## What to do
Below are entries. Copy exactly the lines running from the line that holds "How do I perform: Sort" to the line that holds "The image size is (1359, 597).", with both ends included.

====== Record extracts ======

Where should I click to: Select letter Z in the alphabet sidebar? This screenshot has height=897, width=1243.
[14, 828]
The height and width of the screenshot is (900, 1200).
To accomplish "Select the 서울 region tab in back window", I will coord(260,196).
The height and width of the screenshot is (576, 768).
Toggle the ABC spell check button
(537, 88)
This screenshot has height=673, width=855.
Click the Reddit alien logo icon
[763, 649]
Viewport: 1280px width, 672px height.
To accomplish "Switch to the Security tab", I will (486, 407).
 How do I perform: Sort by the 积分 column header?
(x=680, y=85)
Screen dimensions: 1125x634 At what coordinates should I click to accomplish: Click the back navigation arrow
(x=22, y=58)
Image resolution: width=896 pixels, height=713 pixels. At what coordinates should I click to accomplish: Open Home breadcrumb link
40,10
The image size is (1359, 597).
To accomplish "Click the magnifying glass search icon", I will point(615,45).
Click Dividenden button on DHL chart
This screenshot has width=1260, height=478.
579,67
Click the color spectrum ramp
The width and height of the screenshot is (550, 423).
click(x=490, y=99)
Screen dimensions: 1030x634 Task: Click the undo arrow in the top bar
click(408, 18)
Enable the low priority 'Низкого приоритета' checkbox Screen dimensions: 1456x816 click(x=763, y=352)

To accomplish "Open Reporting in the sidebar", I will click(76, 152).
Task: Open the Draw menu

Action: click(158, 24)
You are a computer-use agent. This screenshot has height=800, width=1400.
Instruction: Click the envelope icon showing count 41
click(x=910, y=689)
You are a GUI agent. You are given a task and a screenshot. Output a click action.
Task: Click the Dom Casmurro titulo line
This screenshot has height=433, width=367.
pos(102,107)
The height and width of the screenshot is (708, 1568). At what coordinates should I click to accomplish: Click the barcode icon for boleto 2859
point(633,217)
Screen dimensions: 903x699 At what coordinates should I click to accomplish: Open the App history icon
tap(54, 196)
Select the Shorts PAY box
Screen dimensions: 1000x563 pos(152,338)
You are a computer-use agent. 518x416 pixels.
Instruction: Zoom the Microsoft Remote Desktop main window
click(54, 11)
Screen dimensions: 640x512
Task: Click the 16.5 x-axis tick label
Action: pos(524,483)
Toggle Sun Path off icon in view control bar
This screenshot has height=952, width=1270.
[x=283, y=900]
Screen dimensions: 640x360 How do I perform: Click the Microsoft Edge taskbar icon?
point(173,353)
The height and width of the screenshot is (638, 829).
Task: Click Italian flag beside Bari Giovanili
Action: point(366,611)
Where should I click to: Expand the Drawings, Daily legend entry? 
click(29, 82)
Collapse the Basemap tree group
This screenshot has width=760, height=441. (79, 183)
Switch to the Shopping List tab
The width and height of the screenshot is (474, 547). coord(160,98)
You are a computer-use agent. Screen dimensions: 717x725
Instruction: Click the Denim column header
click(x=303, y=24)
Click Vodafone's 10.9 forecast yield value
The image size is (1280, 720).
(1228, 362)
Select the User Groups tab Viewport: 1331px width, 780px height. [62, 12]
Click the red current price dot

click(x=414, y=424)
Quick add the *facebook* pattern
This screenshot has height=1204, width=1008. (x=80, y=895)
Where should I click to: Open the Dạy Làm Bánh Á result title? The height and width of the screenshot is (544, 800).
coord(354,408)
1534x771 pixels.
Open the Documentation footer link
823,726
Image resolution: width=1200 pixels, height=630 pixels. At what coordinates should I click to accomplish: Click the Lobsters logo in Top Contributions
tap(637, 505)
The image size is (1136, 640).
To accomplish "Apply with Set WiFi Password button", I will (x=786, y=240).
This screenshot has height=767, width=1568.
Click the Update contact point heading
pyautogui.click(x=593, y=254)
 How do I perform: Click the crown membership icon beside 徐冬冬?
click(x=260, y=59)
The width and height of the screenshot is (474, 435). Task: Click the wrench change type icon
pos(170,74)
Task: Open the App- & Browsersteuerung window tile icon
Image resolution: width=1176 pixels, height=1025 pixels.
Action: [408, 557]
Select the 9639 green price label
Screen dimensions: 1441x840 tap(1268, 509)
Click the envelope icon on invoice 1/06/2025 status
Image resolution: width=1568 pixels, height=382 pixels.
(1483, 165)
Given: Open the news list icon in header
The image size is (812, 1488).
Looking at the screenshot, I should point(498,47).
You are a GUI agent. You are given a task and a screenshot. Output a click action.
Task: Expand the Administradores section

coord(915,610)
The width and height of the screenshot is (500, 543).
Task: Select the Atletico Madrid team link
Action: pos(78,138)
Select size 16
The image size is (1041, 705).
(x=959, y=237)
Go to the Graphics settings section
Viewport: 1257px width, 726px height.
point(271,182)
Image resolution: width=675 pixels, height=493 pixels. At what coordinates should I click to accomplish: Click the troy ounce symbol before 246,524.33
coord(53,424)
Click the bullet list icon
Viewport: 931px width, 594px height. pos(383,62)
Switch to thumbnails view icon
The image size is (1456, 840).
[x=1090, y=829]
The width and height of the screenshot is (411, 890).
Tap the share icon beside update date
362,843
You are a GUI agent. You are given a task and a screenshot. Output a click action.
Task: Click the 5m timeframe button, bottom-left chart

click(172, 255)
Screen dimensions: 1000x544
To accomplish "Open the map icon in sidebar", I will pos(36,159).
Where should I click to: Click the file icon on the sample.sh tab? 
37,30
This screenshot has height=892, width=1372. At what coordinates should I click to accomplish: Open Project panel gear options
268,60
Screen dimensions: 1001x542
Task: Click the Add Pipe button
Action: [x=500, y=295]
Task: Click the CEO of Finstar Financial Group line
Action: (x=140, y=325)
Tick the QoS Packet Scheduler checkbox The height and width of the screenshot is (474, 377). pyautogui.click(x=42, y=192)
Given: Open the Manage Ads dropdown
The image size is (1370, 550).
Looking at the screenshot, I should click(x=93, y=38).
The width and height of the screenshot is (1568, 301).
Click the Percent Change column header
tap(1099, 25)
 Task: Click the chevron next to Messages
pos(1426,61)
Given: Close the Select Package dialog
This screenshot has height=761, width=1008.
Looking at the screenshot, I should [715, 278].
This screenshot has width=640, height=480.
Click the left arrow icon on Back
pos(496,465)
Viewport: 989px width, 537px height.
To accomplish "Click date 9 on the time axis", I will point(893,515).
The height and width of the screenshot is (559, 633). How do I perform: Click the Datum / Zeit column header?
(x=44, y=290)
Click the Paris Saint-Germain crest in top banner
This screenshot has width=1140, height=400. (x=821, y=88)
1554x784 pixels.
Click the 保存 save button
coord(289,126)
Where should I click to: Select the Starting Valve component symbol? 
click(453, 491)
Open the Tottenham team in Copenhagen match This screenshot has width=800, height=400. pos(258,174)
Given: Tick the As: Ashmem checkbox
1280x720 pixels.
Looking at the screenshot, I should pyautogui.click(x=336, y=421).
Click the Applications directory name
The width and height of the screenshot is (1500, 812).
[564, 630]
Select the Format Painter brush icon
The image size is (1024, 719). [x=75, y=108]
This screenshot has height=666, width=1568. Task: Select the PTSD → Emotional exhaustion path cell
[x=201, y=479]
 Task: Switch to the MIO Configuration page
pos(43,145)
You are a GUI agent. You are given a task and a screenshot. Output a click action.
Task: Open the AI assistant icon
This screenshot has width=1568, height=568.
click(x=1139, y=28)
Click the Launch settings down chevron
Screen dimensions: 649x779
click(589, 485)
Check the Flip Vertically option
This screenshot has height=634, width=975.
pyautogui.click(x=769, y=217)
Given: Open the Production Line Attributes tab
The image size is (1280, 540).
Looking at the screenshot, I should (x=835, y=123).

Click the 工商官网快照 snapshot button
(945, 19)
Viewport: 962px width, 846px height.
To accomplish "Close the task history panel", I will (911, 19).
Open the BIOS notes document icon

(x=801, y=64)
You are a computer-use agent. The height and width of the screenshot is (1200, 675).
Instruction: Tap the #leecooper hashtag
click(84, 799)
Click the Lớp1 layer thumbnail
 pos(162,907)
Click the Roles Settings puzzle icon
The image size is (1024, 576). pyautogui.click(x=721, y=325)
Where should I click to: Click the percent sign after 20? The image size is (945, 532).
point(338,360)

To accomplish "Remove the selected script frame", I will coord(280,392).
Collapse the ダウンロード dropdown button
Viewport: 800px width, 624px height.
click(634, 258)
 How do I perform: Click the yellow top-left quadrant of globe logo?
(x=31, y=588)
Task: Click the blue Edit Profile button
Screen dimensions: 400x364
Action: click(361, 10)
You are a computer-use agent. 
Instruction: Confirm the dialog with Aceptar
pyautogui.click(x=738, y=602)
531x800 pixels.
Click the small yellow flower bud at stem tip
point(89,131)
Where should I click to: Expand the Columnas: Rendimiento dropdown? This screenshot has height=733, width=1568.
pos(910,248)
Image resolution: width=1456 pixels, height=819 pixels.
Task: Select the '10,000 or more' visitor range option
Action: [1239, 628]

======

## Solution to this task
 How do I perform: Sort by the 积分 column header?
(x=680, y=85)
Screen dimensions: 1125x634 At what coordinates should I click to accomplish: Click the back navigation arrow
(x=22, y=58)
Image resolution: width=896 pixels, height=713 pixels. At what coordinates should I click to accomplish: Open Home breadcrumb link
40,10
The image size is (1359, 597).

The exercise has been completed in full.